Günlüğümün arasına günler önce sıkıştırdığım ve bakmamak için kendime söz verdiğim notunu tekrar çıkardım. Onu atmadım asla atamazdım çünkü onunla senin arandaki bağı biliyorum ve o bağın kopmasını istemedim. Bakmamamın nedeni ise tekrar tekrar acı çekmek istemememdi belki de... Bencillik gibi olacak ama öyle düşünmüştüm. Ama acı zaten hiç geçmemişti ki. Acı asla bitmiyor. Mektubunu çıkarmasam da, zaten yazdığın her cümle, her kelime noktası noktasına beynimde. Bugün yalnızca o tanıdık el yazını yeniden görmek istedim.

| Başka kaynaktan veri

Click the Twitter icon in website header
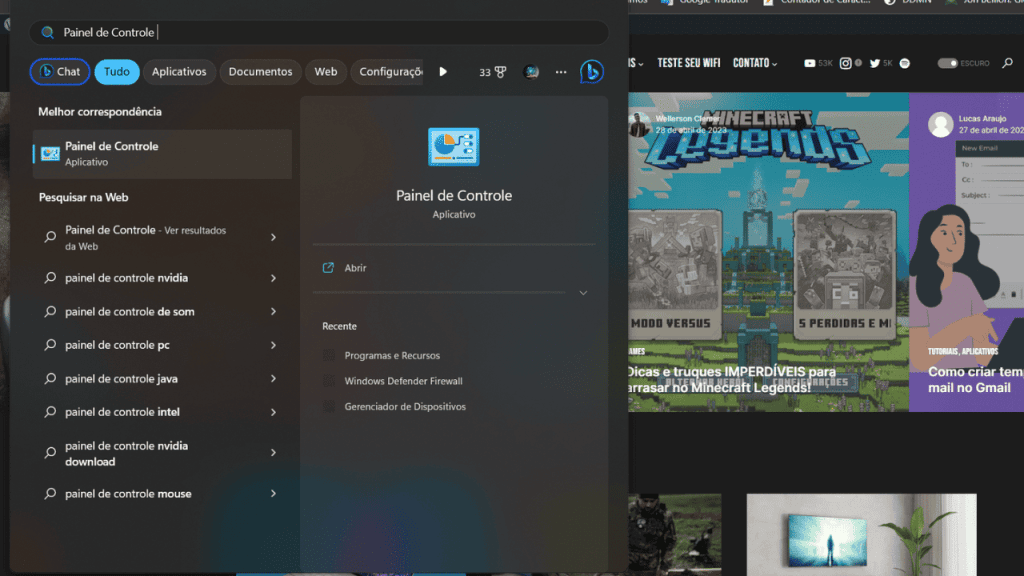Viewport: 1024px width, 576px height. (x=875, y=63)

Beynimden hiç gitmeyen kelimeleri yazın ile birleştirerek tekrar okudum. Kalbime, seni bulduğumda hissettiğim o sızının aynı şekilde geri geldiğine yemin ederim.
Ah, bu arada... Belki bilmek istersin Taeyeon artık yok. Yani ben onu hiç görmüyorum. Görmedim. İlk zamanlar arasa da cevap vermemiştim ve zaten sonra da tamamen telefonumu, numaramı değiştirmiştim. Onun hayatımdaki ve kalbimdeki kişi olmadığını anlayabilmem için seni kaybettiğime, senin gitmene izin verdiğime inanamıyorum. Bilmiyorum Chanyeol belki de bana söylemeliydin. Ve ben onu hemen o anda terk edebilirdim... Bunların farkına sen gittikten sonra vardığım için çok kızıyorsun bana değil mi? Ben de kendime kızıyorum. Herkesten ve her şeyden çok. Zaten tek yapabildiğim kendime kızmak, kendimi suçlamak. Ama evet bu benim suçum ve bu hiçbir zaman değişmeyecek.Biliyorum kendimi suçladığım için de bana kızıyorsun. Çünkü sen hiç bir zaman beni suçlamazsın. Ama inan elimden başka hiç bir şey gelmiyor.